┌──
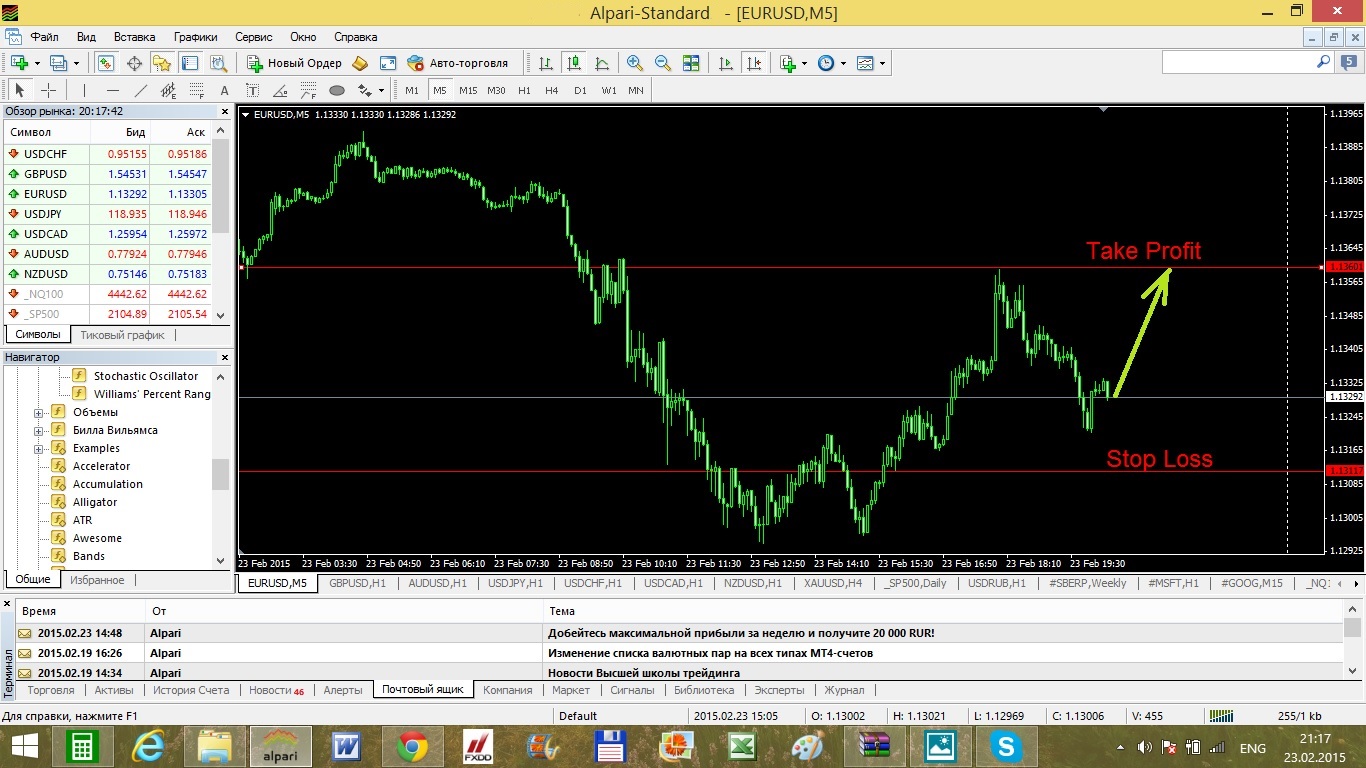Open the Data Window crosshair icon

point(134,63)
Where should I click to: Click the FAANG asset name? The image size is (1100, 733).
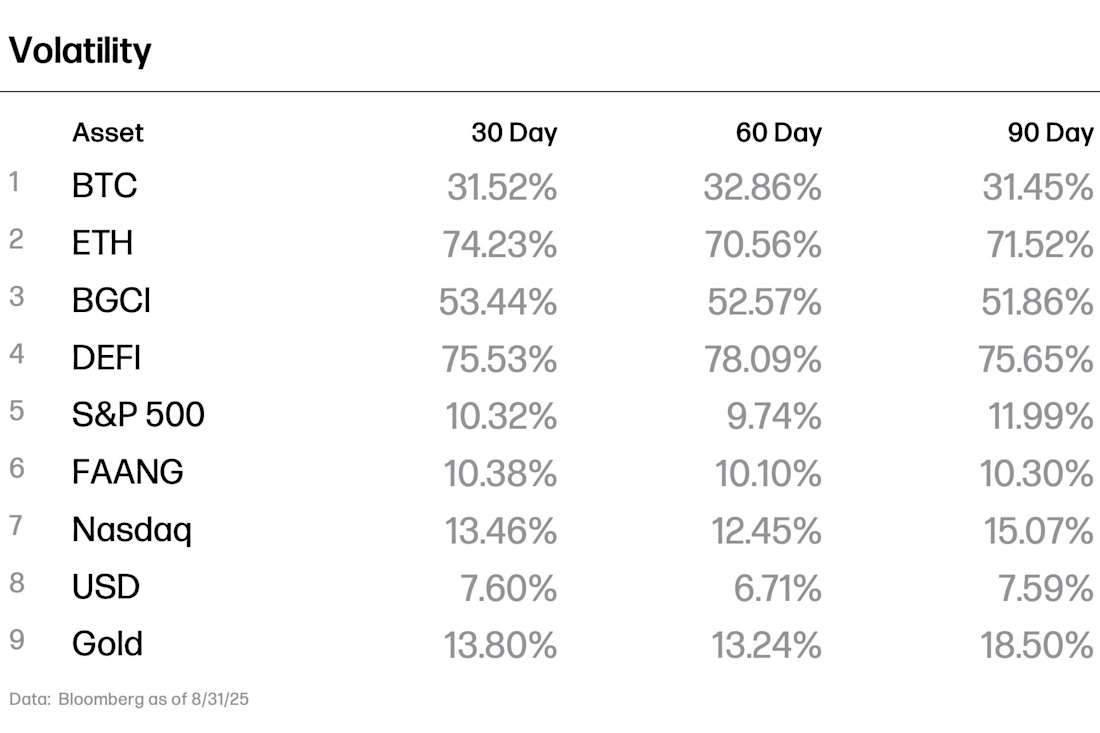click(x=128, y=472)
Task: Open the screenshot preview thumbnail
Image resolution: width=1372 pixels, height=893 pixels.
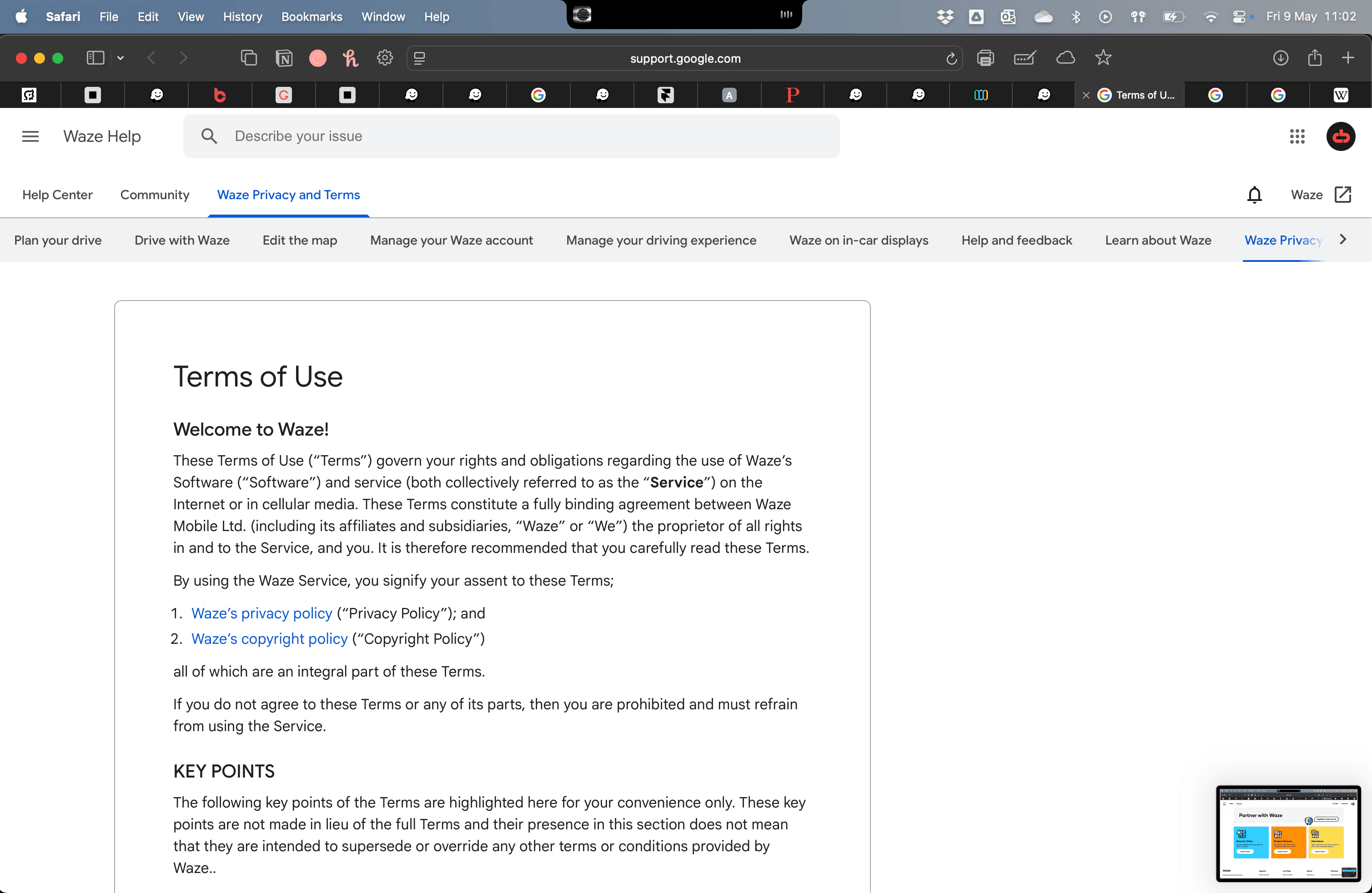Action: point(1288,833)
└──
» What the task requires:
Give all of the lines above again, switching "asset name" to "ticker symbol" and changing nothing else. Leave the pictures out.

» Reply:
Open the Data Window crosshair icon

point(134,63)
Where should I click to: Click the FAANG ticker symbol? The image size is (1100, 733).
click(x=128, y=472)
Task: Open the screenshot preview thumbnail
Image resolution: width=1372 pixels, height=893 pixels.
Action: point(1288,833)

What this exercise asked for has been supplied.